37 thoughts on “Taking the Hard Work Out of Composting!

  1. Great idea, Geoff. But try this: after a year or so remove the subpod and plant a tree in the hole, along with all the compost. Between the compost and the heavily fertilized ground, the tree will probably grow like mad for the first couple of years or so. Nice way to start an orchard, don't you think?

  2. i use a bokassi system for my office waste….works very well – i take the rest material to my home compost when the bucket ist full and ripe

  3. Sorry Geoff I built my own – been in the ground for two years now, but I didn't succeed in making it mouseproof. Still produces a lot of worms for my chickens. I want to look into what leaves are optimal for worms to ramp up production.

  4. Great stuff, Geoff…right after watching Bill, our Green Garden, talk about how he simply buries and properly covers food scraps, etc….this is an obvious improvement on that basic concept…

  5. Würde gerne sehen wie das da eingebaut ist und wie es funktioniert, dass es nicht stinkt💚♻️🌱tolles Video, lieben Gruß, Lars

  6. Get an old chest freezer, drill holes and then bury it. You can build a wooden seat on top if you want too.

  7. It's a pity there wasn't an option in the indiegogo to get some plans to make our own to specific size. I have a place I'd like to put one, but not sure if the subpod would be too big. Nor am I sure if I have enough foodwaste to keep it going. It looks a simple enough build, so I might give it a try. I don't have plastic that I can use, so I might try aluminium sheeting or something. Does it need to be filled with compost/soil to start?

    Edit: sorry, it tells me in the indiegogo page. However, it also says that the soil should be removed/spread around the garden after 10 days, but if I'm filling it every few days with food scraps, then how do I avoid picking out scraps that haven't yet composted? Sorry if that's a stupid question!

  8. Thanks for the recommendation Geoff, I’ve just supported this campaign on the basis of how beautiful the design is.

    Can’t wait to see the pod in person so that I can have a close look at it, and am absolutely excited to see how it will work in a new raised bed.

    Cheers,
    m

    (Alumni)

  9. Can't you just bury the kitchen scraps? And grow around it thus avoiding the need for the plastic in that pod, shipping, money…

  10. In an urban environment we use a hungry bin for our vermicomposting, the liquid drains into a pan which can be diluted and spread to fruit trees. It was designed in New Zealand

  11. I saw this about a year ago as it was being developed. The same guy that promoted the honey hive that has a honey drip collector is behind it.
    These guys as far as I know are up in the Northern rivers area of NSW are am awesome team.
    If you can afford one of these, go for it.
    I would support it also, but unfortunately my gardening show is still in growing and not enough cash coming in.
    This means I make my own underground worm farms,,,they really do work wonderfully.
    Basically my show is about worm farming outdoor and organic gardening…currently looking for sponsors, as I was asked to create a series for free to air tv.
    I prefer to stay in Youtube,,,love this underground farm…get behind it guys and gals.
    All the best to you all
    Marty Ware (Aussie agri horticulturist)

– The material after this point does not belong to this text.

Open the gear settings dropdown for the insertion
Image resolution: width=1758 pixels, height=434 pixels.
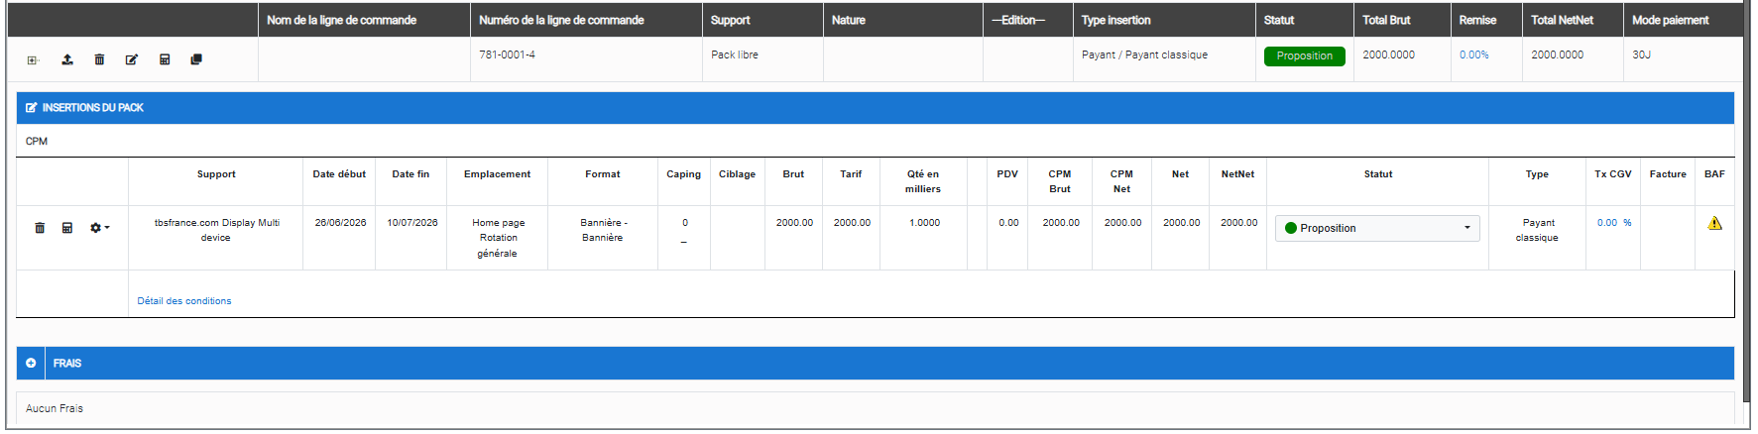(x=99, y=228)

  12. I am ready to hire a professional perma culture designer for my property near Louisville Kentucky I would love your recommendations.

  13. I combined Hugelkulture and raised bed gardening with the Ruth Stout "no dig gardening" and it sure looks like it will go good. I love this Permaculture way of getting ourselves unplugged from those whose every thought is to manipulate and control us all. Going to do my part up here in Canada. Much appreciation for the insight and encouragement Mr. Lawton. Thank you.

  14. If I look at this it seems like a great idea, but if I am putting a lot of food scraps and stuff in a big box in my back yard for the worms … what about the racoons? Raccoons are smart and tenacious, they will scratch and dig and bite at anything like this until they get in because they smell food in it. At least that is what they seem to do around her, or rats too.

  15. Still rocking the same purple shirt he's had for the last 8 years…. and and apple watch! LOL Straight BAMF.